Alors que le président du PDC Christophe Darbellay s'est prononcé mercredi en faveur d'un nouveau vote sur l'adhésion de la Suisse à l'EEE, cette voie semble sans issue. Seuls 11% la privilégient, selon le sondage SSR.

10% des sondés désirent quant à eux abandonner la voie bilatérale, tandis que 6% se disent en faveur d'une adhésion de la Suisse à l'Union européenne (UE).

L'adhésion à l'EEE pas réaliste, selon le Conseil fédéral

L'adhésion à l'EEE n'est pas une voie très réaliste, a indiqué Didier Burkhalter vendredi à Berne, peu avant la publication du sondage SSR. Le ministres des affaires étrangères a vanté les mérites de la poursuite de la voie bilatérale, alors que celle-ci est actuellement bloquée par Bruxelles.
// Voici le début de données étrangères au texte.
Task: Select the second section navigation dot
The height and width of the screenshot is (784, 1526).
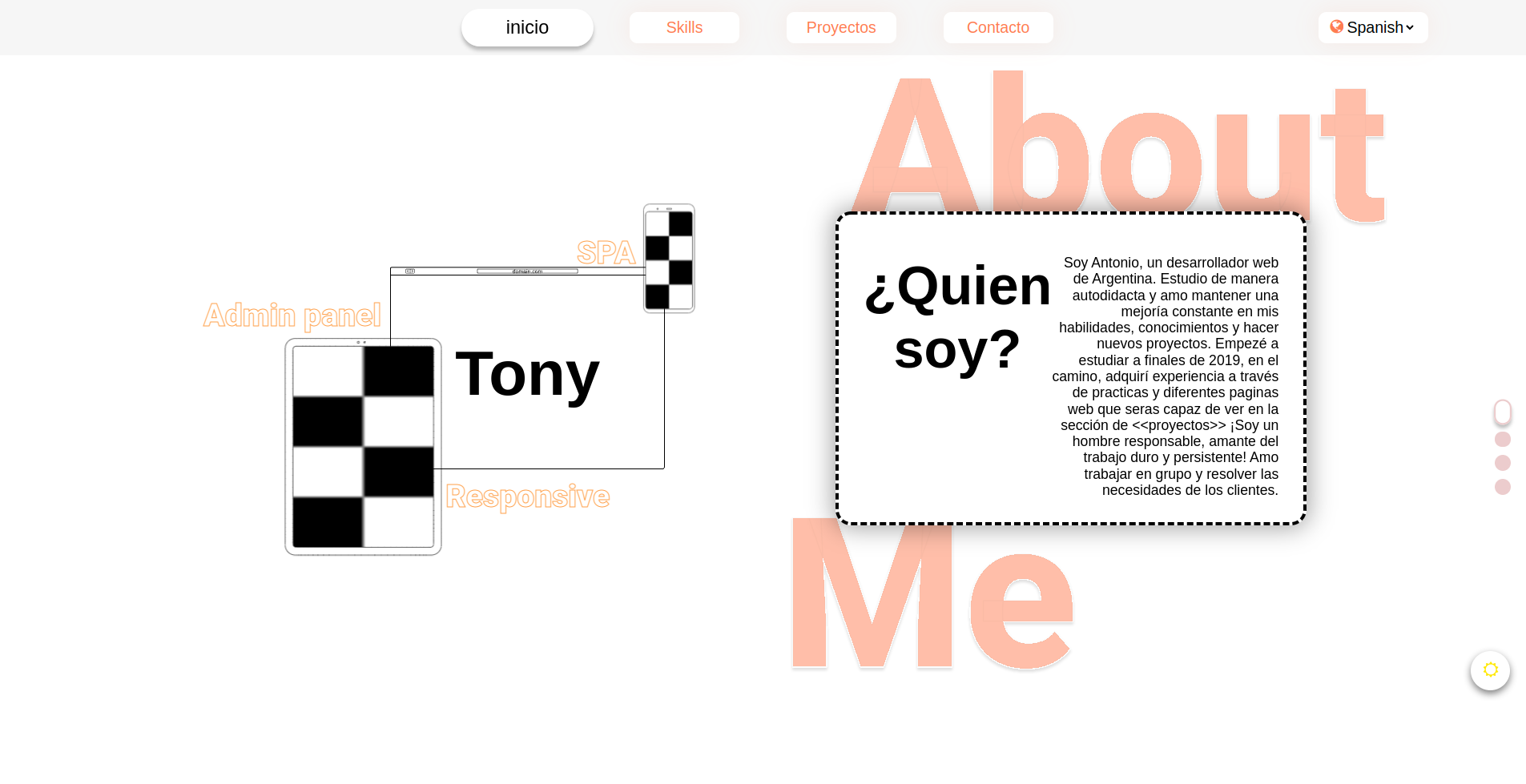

Notant une grande fébrilité en Suisse dans le domaine européen, le conseiller fédéral a tenu à souligner les inconvénients d'une adhésion à l'Espace économique européen (EEE): elle impliquerait une reprise de l'acquis communautaire intense et complète dans toute une série de domaines, sans donner la possibilité de codécision.

Cette reprise automatique du droit européen divise d'ailleurs fortement l'opinion. Selon le sondage SSR, 43% des Suisses y sont favorables, tandis que 41% y sont opposés.

Sur ce thème, on retrouve par ailleurs les mêmes lignes de fracture que lors de la votation de 1992: polarisation entre l'UDC et les autres grands partis, opposition entre villes et campagne, entre les régions linguistiques, entre les classes d'âge et entre les personnes selon leur niveau d'éducation.

Le sondage gfs.bern pour SRG SSR

Le sondage gfs.bern a été réalisé par téléphone entre le 16 et le 23 novembre, auprès d'un échantillon de 1206 personnes (702 personnes en Suisse alémanique, 304 en Suisse romande et 200 en Suisse italienne).

La marge d'erreur s'élève à +/- 2,9%.